In addition to these signalling pathways, hepatocyte identity is controlled by epigenetic mechanisms. This includes chromatin remodelling, DNA methylation, post-translational modifications of histones, and non-coding RNAs, however, epigenetic regulation of zonal hepatocyte identity and regeneration are not well understood.61 For instance, ARID1A, a component of the SWI/SNF (SWItch/sucrose non-fermentable) chromatin remodelling complex, has been shown to suppress hepatocyte proliferation and regeneration by limiting access of transcription factors to their target genes. These include C/EBPα, HNF4α, and E2F, all of which are known to be involved in regulating zonated gene expression.62 Furthermore, the human liver exhibits differential DNA methylation between the periportal and pericentral zone at binding sites of around 50 transcription factors, which may lead to distinct binding preferences along the centro-portal axis.63 As reviewed elsewhere,64,65 several microRNAs are involved in controlling hepatocyte regenerative identity, for example, by maintaining the hepatocyte quiescent state or promoting cell cycle entry during liver regeneration.

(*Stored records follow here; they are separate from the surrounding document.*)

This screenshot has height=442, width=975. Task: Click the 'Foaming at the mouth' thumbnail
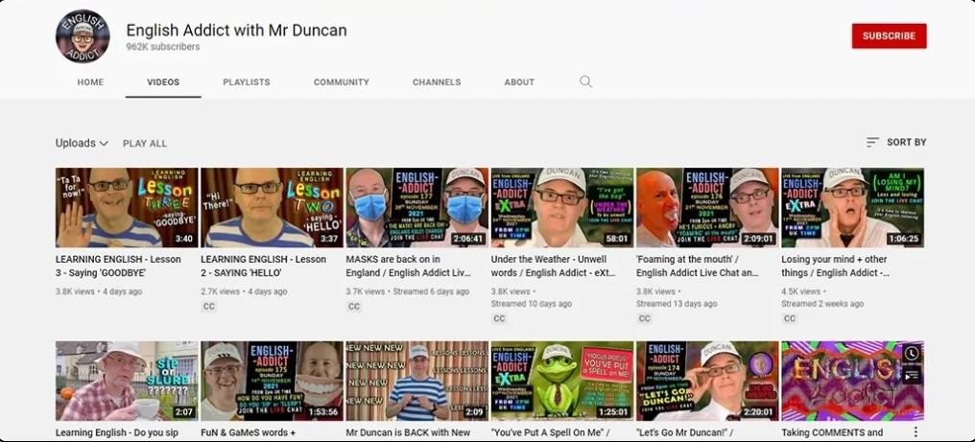(706, 208)
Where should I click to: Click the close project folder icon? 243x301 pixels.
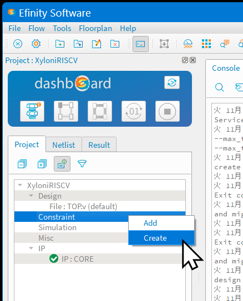(x=115, y=44)
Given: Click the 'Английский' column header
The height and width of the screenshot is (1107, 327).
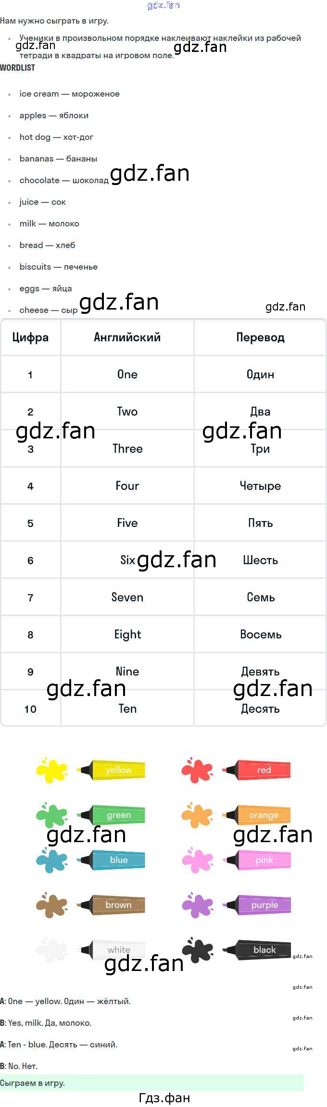Looking at the screenshot, I should point(127,337).
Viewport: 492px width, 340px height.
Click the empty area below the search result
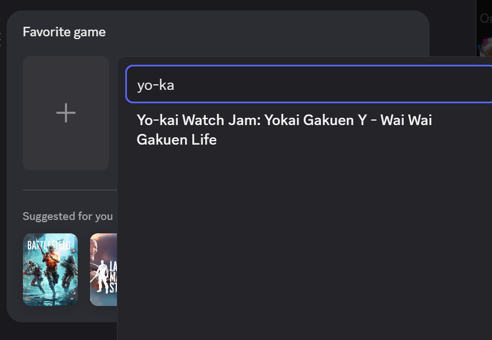pos(302,240)
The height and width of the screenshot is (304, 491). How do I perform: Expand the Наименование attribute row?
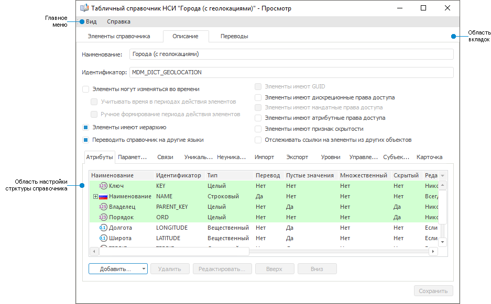tap(95, 196)
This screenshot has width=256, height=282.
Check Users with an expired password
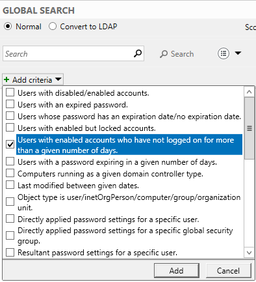click(10, 104)
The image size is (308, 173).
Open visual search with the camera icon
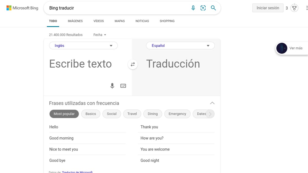click(x=203, y=8)
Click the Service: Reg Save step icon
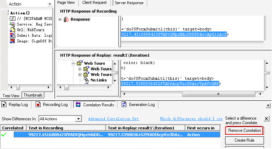 click(x=13, y=24)
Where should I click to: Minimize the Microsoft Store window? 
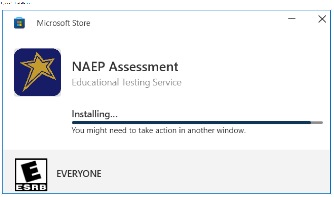click(x=292, y=19)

In addition to spatial compartmentalisation, temporal regulation of hepatocyte metabolic gene expression is important to align availability of metabolic enzymes to fasting and feeding cycles. Nutrient availability, as well as interactions between diverse environmental cues and the circadian clock, are the pacemakers responsible for daily fluctuations in virtually all aspects of hepatic function. For example, gluconeogenesis-regulating genes are induced in periportal hepatocytes following prolonged starvation at the end of the resting phase.9,26 Further, the expression of WNT ligands is influenced by diurnal mRNA fluctuations, suggesting that WNT signalling may fluctuate throughout the day.26 Interestingly, core clock genes undergo rhythmic H3 histone acetylation, which can be explained by the rhythmic interaction of p300 with CLOCK.66 Thus, histone acetylation also controls important metabolic functions of the liver in a temporal and spatial manner.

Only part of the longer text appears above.